It is believed that coercive control as an issue is growing however, I believe it has finally come out into the open. It has always been present. Through education women and men are finally recognising when they are being abused and have less shame seeking therapeutic help. This is a welcome change supported by the advertising campaign on TV during covid. Sadly, though it remains somewhat hidden. Particularly where men are being coercively abused by women and men being abused in gay partnerships.


Therapy can bring the coercive abuser’s main tool of gaslighting to the awareness of the abused. It can be so subtle, confusing and de-stabilising, causing the abused to doubt and lose themselves. In therapy you will be validated and helped to see what is truly going on and how to handle it.


For example working with a co-dependent lady who wondered why she wasn’t thriving and who initially came for support on how to deal with her narcissistic mother. I asked her about her relationship with her partner. She said great, I had wondered if he was gaslighting her due to a few things she had mentioned– next session she said the very first question he asked her when she returned from our first session was “well did she(me) tell you everything you are doing wrong” she said she saw and understood so many things for the first time, that awareness continued throughout the week.


In a co-dependent/coercive type toxic relationship the co-dependent who keeps going back for more and is so attached that they can’t leave often has become addicted to their abuser. In therapy the addicted person is helped to recover from this toxic addiction, as a heroin addict would be helped with their addiction. Being addicted to a person gives the same good feeling as being addicted to heroin and it’s the most difficult addiction to free yourself from alone. Therapy is an essential support.


I have noticed an interesting pattern in 3 out of 5 relationships coercive relationships where the abused partners were complaining of poor communication, or irrational, reactive, distracted, impulsive, poor listening skills, or poor planning and lack of support and work addiction issues -that there was a suspicion of a high degree of undiagnosed ADHD and ASD present. Many of these clients were eventually diagnosed with ASD/ADHD by a neuropsychiatrist and also in all cases each had a child that exhibited similar presentation. In some cases these clients became more compassionate towards each other.


So if you are in a relationship that is not thriving or is indeed abusive seek out therapeutic support with a therapist who has knowledge about coercive control and co-dependency. It is essential you seek this support to work on yourself to build up your emotional strength and find your voice maybe for the first time in your life. You can never change the coercive controller/narcissist. That is their responsibility. Just focus on yourself.

• _Record extracts_
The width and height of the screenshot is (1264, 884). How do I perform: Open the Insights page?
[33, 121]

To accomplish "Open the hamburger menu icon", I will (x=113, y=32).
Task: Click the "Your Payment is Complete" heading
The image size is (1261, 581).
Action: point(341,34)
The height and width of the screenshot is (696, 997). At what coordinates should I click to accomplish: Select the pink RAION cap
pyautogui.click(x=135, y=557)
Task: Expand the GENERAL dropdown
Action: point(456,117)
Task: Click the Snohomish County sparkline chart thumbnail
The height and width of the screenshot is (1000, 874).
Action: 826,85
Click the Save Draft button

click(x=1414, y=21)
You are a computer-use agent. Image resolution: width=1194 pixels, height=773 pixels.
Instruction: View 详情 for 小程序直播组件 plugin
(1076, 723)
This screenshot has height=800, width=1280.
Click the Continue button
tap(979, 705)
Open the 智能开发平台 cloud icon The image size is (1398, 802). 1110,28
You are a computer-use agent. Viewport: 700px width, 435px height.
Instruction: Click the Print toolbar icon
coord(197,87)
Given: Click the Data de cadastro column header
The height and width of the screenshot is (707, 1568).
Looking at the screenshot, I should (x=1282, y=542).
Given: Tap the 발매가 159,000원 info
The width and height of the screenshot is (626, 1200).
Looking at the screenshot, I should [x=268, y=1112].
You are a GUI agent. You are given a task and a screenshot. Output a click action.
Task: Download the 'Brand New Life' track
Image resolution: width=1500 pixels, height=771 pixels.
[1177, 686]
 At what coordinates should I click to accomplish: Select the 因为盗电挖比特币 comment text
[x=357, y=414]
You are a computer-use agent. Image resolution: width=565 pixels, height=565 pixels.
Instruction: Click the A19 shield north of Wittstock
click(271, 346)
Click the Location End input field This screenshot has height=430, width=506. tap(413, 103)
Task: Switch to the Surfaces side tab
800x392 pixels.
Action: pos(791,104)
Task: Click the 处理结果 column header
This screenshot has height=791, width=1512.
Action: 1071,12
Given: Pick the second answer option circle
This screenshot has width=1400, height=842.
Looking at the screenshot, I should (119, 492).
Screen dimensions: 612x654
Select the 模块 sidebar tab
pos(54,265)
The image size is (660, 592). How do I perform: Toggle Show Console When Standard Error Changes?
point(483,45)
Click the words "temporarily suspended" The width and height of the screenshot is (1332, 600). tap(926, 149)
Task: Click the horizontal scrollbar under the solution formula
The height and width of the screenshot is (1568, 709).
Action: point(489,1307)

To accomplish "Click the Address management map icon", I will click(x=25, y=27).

• _Instructions to follow_
From the piece on coercive control, set down everything from "For example working" down to "throughout the week." word for word.

• _Task output_
For example working with a co-dependent lady who wondered why she wasn’t thriving and who initially came for support on how to deal with her narcissistic mother. I asked her about her relationship with her partner. She said great, I had wondered if he was gaslighting her due to a few things she had mentioned– next session she said the very first question he asked her when she returned from our first session was “well did she(me) tell you everything you are doing wrong” she said she saw and understood so many things for the first time, that awareness continued throughout the week.